Problem Statment: Lets say you have a table in hive called person and there are few data in ‘name’ column which has empty space in the beginning. And you need to trim those empty space. As Hive does not have trim function, so, how to achieve this?
Solution: You need to write your own custom UDF.
Steps to follow while writing your own UDF.
- your class should extends org.apache.hadoop.hive.ql.exec.UDFUDF
- Your class must have atlas one evaluate() method
- Build a jar out of your class
- Add the jar in hive class path
- Apply your custom UDF function
Look at below for the detailed implementation step by step
Step 1: Create a file called person in your local machine. leave some empty space for name ‘kumar’
Saroj:~ saroj$ cat > person
saroj software CA
kumar finance NYC
john sales CA
Step 2: Now start hive server and open hive console.

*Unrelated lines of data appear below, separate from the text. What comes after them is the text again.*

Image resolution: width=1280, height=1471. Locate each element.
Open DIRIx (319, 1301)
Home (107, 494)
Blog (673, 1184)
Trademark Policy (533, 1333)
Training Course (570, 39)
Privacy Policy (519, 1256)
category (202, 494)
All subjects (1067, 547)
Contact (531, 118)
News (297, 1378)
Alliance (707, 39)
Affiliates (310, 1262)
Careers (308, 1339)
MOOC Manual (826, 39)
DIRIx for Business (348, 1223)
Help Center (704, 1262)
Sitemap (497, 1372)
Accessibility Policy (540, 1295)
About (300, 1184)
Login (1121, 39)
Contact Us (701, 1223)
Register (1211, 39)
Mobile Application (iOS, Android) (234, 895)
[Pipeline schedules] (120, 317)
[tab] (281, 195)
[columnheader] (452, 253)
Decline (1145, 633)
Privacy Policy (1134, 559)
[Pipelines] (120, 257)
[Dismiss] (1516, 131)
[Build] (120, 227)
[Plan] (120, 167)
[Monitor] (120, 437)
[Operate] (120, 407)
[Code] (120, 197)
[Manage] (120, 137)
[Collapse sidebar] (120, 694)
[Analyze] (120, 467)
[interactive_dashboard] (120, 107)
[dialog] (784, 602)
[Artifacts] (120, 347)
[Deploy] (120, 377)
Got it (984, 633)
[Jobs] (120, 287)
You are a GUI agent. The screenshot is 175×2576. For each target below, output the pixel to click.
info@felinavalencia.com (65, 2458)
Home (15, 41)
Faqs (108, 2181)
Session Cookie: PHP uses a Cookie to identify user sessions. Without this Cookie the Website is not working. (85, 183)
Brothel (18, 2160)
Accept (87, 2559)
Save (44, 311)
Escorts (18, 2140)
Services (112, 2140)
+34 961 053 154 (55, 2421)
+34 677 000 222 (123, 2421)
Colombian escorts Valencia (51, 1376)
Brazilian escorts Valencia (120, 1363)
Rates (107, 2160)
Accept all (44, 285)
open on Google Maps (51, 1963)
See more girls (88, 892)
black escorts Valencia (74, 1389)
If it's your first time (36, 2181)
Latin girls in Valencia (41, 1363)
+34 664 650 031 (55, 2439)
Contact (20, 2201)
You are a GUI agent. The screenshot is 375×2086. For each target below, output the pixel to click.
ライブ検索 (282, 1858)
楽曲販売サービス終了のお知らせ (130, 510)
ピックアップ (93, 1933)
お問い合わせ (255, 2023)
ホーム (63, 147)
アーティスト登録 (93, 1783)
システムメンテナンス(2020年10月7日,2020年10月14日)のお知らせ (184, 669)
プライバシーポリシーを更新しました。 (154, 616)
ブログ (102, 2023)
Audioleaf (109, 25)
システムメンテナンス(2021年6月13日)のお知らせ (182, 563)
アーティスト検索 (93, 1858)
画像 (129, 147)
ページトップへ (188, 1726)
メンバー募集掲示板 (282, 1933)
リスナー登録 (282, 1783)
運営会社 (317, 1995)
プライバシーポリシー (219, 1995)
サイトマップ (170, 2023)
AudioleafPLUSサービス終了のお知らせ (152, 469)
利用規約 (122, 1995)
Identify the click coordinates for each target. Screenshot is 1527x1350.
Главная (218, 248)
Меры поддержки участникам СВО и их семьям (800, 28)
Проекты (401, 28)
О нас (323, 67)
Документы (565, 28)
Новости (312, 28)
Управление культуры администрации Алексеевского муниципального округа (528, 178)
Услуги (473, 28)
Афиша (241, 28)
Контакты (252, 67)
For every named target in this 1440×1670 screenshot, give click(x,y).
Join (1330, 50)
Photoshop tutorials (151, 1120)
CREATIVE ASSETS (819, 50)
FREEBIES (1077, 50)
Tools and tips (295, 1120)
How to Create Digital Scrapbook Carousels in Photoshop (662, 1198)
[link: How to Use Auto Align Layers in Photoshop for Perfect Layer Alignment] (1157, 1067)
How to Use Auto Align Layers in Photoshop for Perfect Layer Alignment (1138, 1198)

hive> create table person(name string, occupation string, city string)
> row format delimited
> fields terminated by '\t';
hive> load data local inpath '/Users/saroj/person' into table person
Step 3: Now create a project and create class as below in your eclipse /IntelliJ editor . Add the hadoop-core jar and hive jars(which are present inside /apache-hive-1.*/lib) as the dependencies in the build path.
package com.hadoop.hive;
import org.apache.commons.lang.StringUtils;
import org.apache.hadoop.hive.ql.exec.UDF;
import org.apache.hadoop.io.Text;
public class SampleUDF extends UDF {
Text t = new Text();
public Text evaluate(Text str) {
if (str == null) {
return str;
} else {
t.set(StringUtils.strip(str.toString()));
}
return t;
}
}
Step 4: Build the project as a jar.
Step 5: Now go to hive cli again and add the jar into hive class path
hive> add jar /Users/saroj/sampleUdf.jar;
hive>create temporary function myudf as 'com.hadoop.hive.SampleUDF';
hive>select myudf(name) from person;
You will get the result as without any space for ‘kumar’
saroj software CA
kumar finance NYC
john sales CA